(Records from a dataset)

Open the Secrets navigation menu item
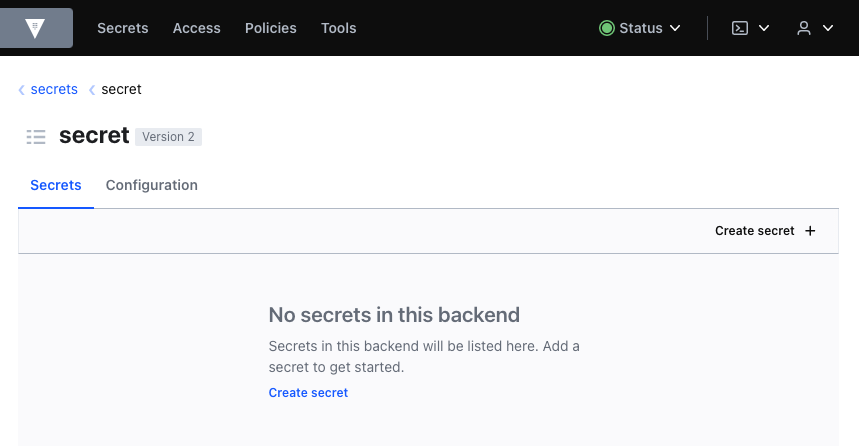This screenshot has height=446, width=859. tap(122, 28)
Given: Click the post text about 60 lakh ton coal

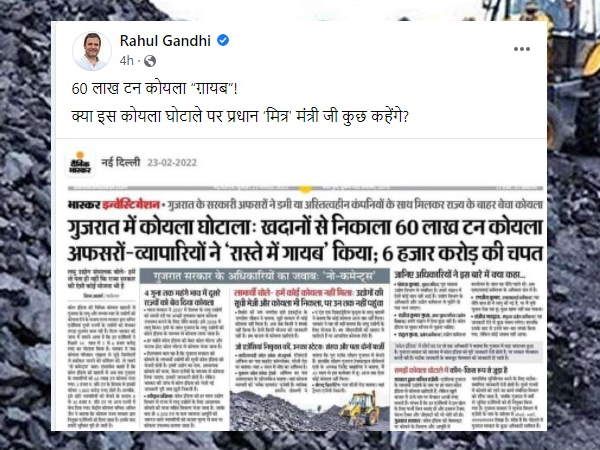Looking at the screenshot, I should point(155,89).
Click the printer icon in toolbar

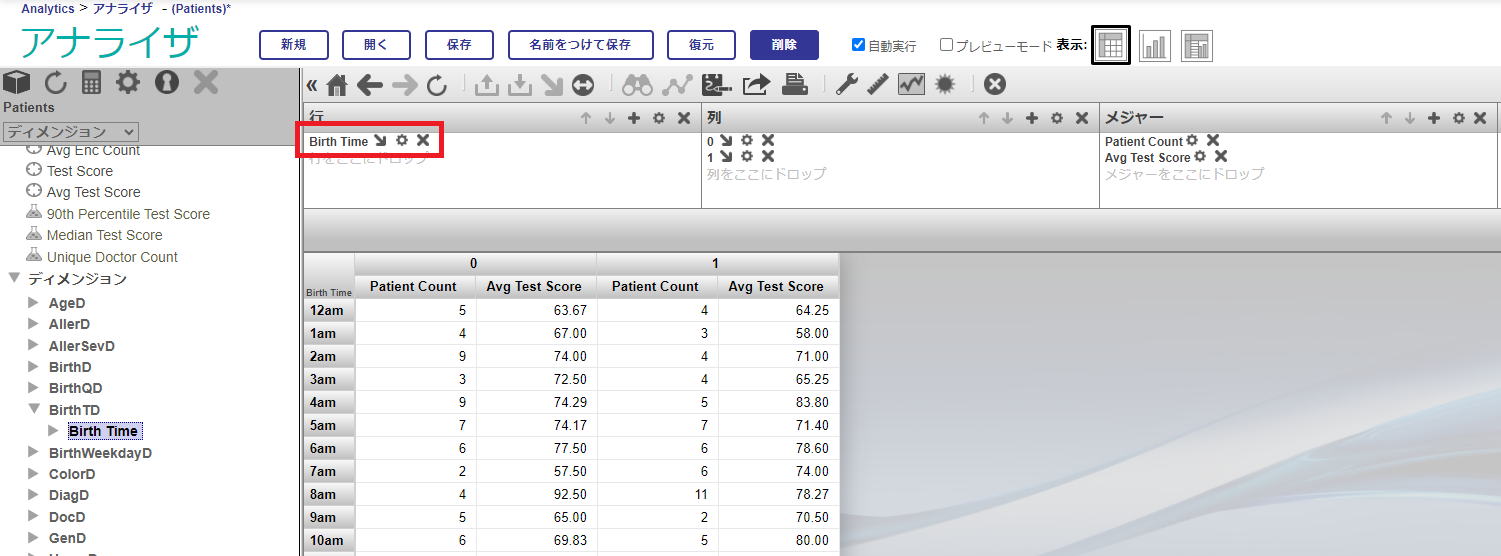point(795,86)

= Exercise brief =
The pictures stay out; copy the rest of the data word for word.

= Written solution =
Open the Secrets navigation menu item
This screenshot has height=446, width=859. tap(122, 28)
Given: Click the post text about 60 lakh ton coal

Looking at the screenshot, I should point(155,89).
Click the printer icon in toolbar

point(795,86)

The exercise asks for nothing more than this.